Directions: Copy out every line of the material below word for word, omitting the pictures.
══════
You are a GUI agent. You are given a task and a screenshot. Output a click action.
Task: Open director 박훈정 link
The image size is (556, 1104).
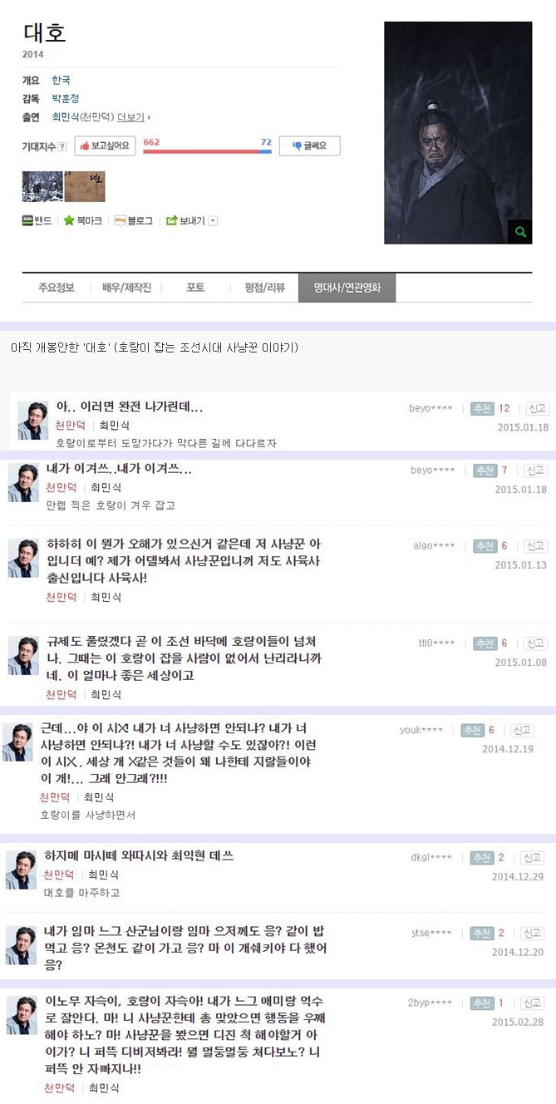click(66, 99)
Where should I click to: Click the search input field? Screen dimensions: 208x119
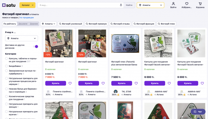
══════
Response below:
You are a GUI agent. You are given a task and a screenshot. Output a click action.
Task: Open director 박훈정 link
The image size is (556, 1104).
click(66, 99)
Where should I click to: Click the search input field? Screen dimensions: 208x119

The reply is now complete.